Shannon Sabens of CrowdStrike chats with Madison Oliver of GitHub Security Lab about the recent release of OpenSSF’s “Guidance for Security Researchers to Coordinate Vulnerability Disclosures with Open Source Software Projects” document and the important step of obtaining a CVE ID in the coordinated vulnerability disclosure process for open-source vulnerabilities.
OpenSSF is a “cross-industry organization that brings together the industry’s most important open source security initiatives and the individuals and companies that support them.” The CVD Guide was released by OpenSSF’s Vulnerability Disclosure working group in September 2022, which in 2021 released its “Guide to Implementing a Coordinated Vulnerability Disclosure Process for Open Source Projects” document, both of which are discussed by Shannon and Madison.

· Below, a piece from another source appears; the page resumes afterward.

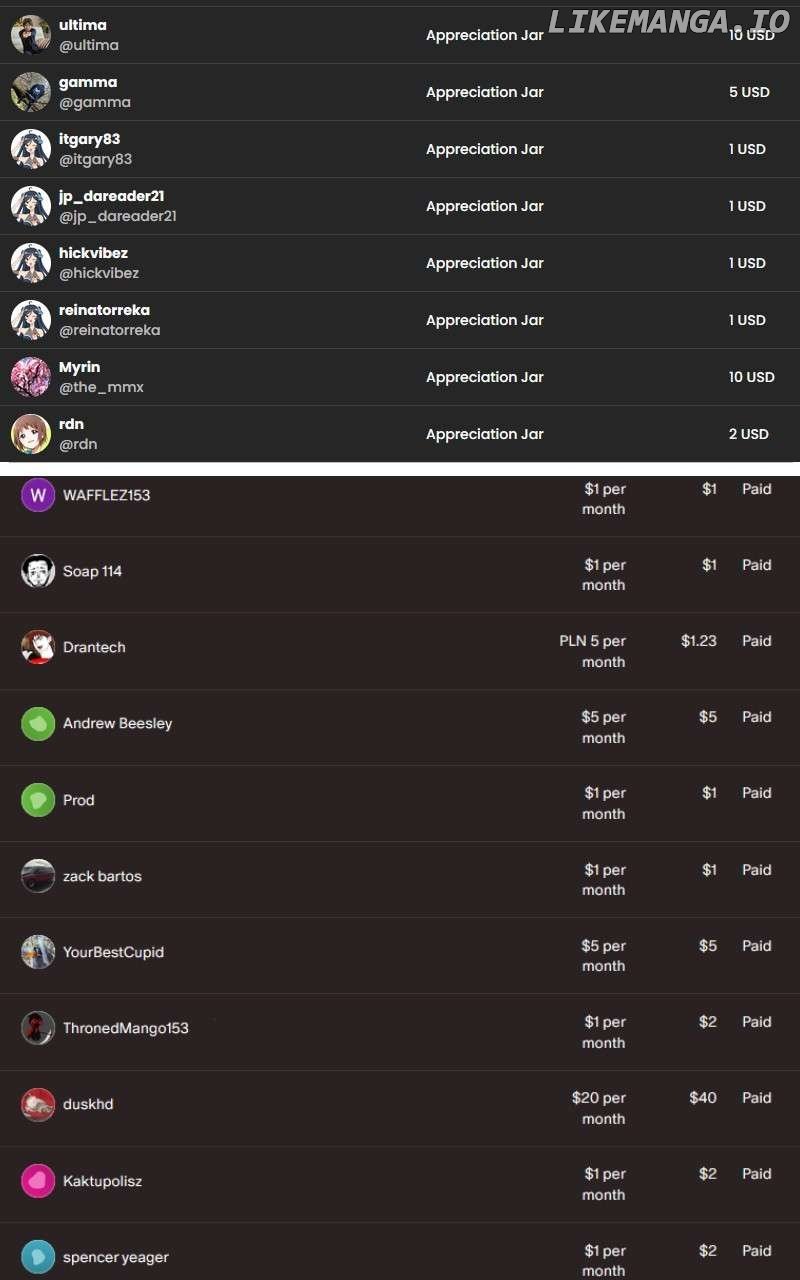This screenshot has width=800, height=1280.
Task: Click Soap 114's avatar picture
Action: coord(38,571)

Other discussion topics in this episode include the importance of finders (e.g., security researchers, hackers, academics, bug bounty hunters, etc.) in vulnerability management, how finders can expedite their requests to software owners with quality information in their initial requests, OpenSSF’s vulnerability report template and how using it can help with requests, importance of obtaining a CVE ID for open source and all vulnerabilities, best practices for working with CVE Numbering Authorities (CNAs), managing expectations for turnaround times, the CVE Program’s CVE Record Dispute Policy, why all participants should remember that they are interacting with people in all aspects of the vulnerability management process, and more.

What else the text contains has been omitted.